The classification report provides a detailed breakdown of precision, recall, and F1 score for each class (-1 and 1), along with support (the number of instances) in each class. The macro average and weighted average provide overall metrics, taking into account the class imbalance.
cm = confusion_matrix(y_test, y_pred)
plt.figure(figsize=(8, 6))
sns.heatmap(cm, annot=True, fmt='d', cmap='Blues')
plt.xlabel('Predicted')
plt.ylabel('Actual')
plt.title('Confusion Matrix')
plt.show()
- True Negative (TN): The model correctly predicted 15 instances as class -1 (negative) when they were actually negative.
- False Positive (FP): The model incorrectly predicted 15 instances as class 1 (positive) when they were actually negative.
- False Negative (FN): The model incorrectly predicted 9 instances as class -1 (negative) when they were actually positive.
- True Positive (TP): The model correctly predicted 34 instances as class 1 (positive) when they were actually positive.
Summary
- Addressing Negative Sentiments: The analysis revealed a significant number of negative sentiments expressed by Users on Tinder. These sentiments can indicate issues such as inappropriate behavior, low match quality, or other challenges faced by users. By addressing these concerns, Tinder and matchmaking companies can work towards improving user experiences and addressing pain points that are affecting user satisfaction.
- Improving Match Quality: The sentiment analysis and classification results provide valuable feedback on the overall match quality experienced by the users on Tinder. The presence of negative sentiments suggests that users may be dissatisfied with the matches they receive. Tinder and matchmaking companies can use this information to refine their matching algorithms, considering factors such as user preferences, interests, and location to improve the relevance and quality of matches.
- Enhancing User Safety: The analysis revealed instances of negative sentiments related to user safety and inappropriate behavior. Tinder and matchmaking companies should prioritize user safety by implementing stricter moderation policies, enhancing reporting mechanisms, and employing advanced technologies to identify and address cases of harassment or misconduct.
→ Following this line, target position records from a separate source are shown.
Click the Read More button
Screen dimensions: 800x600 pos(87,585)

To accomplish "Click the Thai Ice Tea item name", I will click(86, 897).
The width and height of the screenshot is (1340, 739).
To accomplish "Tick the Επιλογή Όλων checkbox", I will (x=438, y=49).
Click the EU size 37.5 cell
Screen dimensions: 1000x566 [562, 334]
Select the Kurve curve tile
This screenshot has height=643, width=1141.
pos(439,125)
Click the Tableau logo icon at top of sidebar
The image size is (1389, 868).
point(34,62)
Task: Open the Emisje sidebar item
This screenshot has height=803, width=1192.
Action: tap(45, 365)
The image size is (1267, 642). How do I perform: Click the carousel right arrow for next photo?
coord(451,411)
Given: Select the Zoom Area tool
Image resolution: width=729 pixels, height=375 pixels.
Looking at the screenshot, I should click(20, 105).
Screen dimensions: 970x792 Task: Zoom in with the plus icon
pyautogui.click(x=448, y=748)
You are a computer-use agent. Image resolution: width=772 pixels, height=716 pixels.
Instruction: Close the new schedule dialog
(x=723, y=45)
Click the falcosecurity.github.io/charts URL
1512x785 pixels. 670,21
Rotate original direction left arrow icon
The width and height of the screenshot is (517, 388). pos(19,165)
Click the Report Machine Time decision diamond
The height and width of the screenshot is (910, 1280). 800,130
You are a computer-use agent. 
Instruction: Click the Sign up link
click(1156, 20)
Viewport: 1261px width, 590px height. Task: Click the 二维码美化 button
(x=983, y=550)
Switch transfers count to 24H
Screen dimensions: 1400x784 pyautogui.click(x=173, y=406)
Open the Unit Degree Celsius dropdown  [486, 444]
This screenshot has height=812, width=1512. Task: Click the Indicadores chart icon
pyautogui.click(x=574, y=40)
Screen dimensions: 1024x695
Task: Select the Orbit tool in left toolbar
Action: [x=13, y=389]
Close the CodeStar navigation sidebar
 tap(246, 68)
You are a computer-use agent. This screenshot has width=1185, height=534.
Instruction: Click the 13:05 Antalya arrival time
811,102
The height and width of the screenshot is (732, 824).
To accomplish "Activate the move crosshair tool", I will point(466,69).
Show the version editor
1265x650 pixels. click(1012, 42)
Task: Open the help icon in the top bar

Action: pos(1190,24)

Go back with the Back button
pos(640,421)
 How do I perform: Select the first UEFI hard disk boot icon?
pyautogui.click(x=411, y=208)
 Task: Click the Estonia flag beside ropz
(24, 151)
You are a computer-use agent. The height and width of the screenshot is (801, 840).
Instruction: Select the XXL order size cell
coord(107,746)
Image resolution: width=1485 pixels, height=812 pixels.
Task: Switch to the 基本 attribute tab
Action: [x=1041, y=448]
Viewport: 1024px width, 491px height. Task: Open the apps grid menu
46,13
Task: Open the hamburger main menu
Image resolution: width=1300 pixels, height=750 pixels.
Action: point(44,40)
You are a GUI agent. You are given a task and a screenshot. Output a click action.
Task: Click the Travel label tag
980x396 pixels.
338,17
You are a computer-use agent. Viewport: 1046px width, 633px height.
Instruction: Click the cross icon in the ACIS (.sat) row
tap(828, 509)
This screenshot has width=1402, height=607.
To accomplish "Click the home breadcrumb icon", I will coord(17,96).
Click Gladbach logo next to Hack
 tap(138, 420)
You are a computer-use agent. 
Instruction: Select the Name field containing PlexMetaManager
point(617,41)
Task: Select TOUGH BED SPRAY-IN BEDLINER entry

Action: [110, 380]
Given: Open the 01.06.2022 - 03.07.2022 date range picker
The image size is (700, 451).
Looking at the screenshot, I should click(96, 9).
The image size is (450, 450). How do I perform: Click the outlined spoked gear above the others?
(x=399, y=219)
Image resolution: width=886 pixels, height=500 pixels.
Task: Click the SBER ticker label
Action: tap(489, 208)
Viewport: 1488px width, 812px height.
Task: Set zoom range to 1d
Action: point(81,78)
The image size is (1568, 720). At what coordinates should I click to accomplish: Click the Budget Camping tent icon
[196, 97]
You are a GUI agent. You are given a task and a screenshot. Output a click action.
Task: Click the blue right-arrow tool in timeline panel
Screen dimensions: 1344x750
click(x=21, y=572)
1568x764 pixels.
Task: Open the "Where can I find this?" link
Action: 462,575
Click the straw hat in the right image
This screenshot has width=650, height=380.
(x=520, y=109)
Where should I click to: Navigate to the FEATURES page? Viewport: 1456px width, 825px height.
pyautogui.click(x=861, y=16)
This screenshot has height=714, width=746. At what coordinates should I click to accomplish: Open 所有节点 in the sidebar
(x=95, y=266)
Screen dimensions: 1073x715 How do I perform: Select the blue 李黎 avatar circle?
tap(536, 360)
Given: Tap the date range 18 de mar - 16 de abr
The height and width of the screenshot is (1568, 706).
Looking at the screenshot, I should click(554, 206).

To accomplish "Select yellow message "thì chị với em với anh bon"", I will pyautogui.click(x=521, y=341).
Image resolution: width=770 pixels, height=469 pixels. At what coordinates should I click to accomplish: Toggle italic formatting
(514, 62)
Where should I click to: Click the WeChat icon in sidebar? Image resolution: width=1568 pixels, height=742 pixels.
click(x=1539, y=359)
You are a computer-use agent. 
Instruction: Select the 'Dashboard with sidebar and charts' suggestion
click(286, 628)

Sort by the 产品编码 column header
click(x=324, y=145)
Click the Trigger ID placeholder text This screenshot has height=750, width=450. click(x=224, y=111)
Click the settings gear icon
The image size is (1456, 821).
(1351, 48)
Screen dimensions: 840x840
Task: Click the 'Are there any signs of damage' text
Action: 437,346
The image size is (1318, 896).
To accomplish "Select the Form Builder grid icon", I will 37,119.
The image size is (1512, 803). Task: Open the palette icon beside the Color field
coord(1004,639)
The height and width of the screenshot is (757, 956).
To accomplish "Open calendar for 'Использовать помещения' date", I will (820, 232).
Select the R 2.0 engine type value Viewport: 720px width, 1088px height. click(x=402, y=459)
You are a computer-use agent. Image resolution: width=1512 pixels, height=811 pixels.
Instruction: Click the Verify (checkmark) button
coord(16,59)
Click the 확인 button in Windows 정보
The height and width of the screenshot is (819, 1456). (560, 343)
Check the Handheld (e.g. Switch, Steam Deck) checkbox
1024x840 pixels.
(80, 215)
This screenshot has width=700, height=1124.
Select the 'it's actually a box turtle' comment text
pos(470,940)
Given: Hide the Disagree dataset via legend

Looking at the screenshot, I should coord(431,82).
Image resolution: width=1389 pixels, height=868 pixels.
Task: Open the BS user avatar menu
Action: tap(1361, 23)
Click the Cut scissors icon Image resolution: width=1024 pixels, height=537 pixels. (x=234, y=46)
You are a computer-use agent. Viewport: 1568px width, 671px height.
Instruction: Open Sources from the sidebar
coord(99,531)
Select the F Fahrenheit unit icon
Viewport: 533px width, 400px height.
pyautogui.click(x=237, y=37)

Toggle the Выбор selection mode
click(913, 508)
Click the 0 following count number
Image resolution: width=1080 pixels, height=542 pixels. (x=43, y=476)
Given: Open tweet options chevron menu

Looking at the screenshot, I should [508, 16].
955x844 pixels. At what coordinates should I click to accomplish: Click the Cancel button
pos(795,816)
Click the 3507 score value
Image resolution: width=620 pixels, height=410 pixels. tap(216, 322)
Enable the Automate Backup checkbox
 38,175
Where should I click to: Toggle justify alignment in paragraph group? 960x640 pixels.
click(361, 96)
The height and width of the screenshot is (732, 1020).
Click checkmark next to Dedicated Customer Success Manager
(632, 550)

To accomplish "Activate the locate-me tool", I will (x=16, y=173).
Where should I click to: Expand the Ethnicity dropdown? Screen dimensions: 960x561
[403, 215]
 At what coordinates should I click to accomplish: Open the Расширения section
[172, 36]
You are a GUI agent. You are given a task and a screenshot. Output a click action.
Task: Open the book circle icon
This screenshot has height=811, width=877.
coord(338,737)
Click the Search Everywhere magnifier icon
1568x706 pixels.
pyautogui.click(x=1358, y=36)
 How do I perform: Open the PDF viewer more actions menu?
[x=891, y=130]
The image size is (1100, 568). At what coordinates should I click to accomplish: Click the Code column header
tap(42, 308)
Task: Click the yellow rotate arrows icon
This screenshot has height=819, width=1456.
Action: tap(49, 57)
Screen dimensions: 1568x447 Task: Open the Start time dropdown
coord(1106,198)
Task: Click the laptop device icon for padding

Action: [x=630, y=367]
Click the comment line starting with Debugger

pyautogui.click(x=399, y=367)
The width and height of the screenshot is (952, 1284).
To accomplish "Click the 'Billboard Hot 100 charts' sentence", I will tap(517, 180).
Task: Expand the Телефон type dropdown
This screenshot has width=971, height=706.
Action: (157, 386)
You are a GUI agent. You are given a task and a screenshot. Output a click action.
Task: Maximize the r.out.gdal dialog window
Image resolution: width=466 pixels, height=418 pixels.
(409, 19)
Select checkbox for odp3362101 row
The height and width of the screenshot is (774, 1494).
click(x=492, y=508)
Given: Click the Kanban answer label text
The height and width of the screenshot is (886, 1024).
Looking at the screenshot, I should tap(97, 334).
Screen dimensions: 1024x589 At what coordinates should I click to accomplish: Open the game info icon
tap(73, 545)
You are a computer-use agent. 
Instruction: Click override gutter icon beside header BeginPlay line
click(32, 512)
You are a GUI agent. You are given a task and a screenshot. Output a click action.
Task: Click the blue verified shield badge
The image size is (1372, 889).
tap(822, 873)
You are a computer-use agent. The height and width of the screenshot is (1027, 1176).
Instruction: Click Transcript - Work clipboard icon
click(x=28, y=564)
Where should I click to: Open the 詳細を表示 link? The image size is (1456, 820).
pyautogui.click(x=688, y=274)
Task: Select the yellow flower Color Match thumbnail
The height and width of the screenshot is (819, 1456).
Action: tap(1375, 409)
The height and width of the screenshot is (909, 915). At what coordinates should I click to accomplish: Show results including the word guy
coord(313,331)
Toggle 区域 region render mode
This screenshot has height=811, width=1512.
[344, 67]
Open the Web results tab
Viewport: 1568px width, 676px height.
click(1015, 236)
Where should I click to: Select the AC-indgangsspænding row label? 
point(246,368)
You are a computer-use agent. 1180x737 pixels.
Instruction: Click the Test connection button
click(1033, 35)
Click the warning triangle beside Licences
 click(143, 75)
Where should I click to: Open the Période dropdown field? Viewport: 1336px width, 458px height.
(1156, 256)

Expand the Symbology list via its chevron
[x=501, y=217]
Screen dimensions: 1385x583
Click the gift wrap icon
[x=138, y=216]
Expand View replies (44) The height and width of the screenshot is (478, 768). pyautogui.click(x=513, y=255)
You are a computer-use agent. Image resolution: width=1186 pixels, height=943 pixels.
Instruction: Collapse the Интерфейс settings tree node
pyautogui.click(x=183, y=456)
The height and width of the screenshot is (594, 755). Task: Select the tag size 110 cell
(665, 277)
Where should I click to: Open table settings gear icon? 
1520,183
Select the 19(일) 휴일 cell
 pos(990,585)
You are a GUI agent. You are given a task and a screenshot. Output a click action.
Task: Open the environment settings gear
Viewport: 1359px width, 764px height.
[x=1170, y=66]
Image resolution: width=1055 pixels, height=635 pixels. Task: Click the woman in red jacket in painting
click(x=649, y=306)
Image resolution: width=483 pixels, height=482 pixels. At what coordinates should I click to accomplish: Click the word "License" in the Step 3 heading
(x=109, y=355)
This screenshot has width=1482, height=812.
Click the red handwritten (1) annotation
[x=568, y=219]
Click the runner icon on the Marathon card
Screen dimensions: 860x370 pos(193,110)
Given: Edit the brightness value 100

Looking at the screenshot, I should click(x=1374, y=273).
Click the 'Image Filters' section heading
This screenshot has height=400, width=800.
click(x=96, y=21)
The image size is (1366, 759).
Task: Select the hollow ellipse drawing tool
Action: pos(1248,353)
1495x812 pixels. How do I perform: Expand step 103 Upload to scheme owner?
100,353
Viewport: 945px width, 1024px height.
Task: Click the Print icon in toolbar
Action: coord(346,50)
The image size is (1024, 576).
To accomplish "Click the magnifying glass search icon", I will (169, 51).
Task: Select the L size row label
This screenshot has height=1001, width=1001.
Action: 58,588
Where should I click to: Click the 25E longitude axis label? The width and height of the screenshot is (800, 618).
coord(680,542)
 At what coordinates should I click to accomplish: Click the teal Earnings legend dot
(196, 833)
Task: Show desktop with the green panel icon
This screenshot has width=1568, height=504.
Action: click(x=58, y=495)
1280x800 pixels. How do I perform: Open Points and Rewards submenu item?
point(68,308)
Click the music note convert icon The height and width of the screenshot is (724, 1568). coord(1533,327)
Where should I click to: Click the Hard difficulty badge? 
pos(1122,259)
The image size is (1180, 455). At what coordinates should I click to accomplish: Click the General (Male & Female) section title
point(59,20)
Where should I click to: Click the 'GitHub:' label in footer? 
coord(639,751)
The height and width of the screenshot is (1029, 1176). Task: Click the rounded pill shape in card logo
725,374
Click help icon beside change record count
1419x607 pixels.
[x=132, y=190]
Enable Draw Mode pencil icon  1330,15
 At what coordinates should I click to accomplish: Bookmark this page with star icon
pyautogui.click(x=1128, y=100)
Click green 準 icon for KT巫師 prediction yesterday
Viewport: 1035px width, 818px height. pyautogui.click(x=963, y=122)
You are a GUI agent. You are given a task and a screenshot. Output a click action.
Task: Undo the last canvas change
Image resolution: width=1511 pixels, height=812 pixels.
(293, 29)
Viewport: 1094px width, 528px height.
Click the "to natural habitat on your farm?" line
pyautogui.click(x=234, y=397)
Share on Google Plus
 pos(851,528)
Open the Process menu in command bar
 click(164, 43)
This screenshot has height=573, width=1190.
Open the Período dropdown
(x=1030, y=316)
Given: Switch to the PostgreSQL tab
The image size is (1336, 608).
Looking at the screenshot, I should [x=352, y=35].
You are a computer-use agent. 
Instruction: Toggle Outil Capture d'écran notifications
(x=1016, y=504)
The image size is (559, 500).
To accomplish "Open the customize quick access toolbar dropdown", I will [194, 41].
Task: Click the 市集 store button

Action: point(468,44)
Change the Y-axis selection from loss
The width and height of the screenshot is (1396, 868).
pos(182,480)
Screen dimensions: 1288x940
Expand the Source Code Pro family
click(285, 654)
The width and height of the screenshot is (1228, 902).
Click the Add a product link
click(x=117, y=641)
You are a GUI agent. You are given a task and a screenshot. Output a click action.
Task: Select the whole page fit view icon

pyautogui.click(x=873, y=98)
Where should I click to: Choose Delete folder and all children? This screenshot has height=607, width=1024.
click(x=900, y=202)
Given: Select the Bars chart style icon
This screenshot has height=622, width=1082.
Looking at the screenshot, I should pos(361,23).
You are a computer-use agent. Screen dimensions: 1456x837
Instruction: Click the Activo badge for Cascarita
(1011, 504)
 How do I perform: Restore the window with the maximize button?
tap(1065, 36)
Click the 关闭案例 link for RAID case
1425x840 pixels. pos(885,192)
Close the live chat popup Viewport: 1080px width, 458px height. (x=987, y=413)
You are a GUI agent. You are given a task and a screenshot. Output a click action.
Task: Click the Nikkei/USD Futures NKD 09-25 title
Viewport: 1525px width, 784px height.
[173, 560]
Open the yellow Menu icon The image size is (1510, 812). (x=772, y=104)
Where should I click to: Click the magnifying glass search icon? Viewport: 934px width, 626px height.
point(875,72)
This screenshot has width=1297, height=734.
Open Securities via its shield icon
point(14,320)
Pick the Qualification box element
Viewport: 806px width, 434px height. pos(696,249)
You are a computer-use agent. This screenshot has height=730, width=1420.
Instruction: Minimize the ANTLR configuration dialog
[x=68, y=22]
Taking proactive measures to create a safe and respectful environment will help improve user trust and loyalty.
- Improving Profile Quality: The analysis indicates that a significant percentage of users have incomplete or low-quality profiles. Tinder can use this information to implement measures that incentivize users to create more detailed and attractive profiles. This can include offering profile completion rewards, providing prompts or templates to guide users, or introducing profile verification features to enhance authenticity.
- Enhancing Matching Accuracy: The data suggests that users often receive matches that do not align with their preferences. By analyzing the swiping behavior and preferences of users, Tinder can refine its matching algorithm to provide more accurate and relevant matches. This can involve incorporating additional parameters or refining existing ones to increase the compatibility between users.
- Addressing Geographic Disparities: The analysis highlights variations in user activity and match rates across different geographic locations. Tinder can utilize this information to target specific regions where user engagement is low and implement region-specific marketing strategies. Additionally, the company can explore partnerships or collaborations with local influencers or organizations to increase awareness and adoption in underrepresented areas.
In conclusion, by leveraging these insights, Tinder and matchmaking companies can make data-driven improvements to their platforms, addressing user concerns, and enhancing the overall user experience. This proactive approach will contribute to building a loyal user base and maintaining a competitive edge in the online dating industry.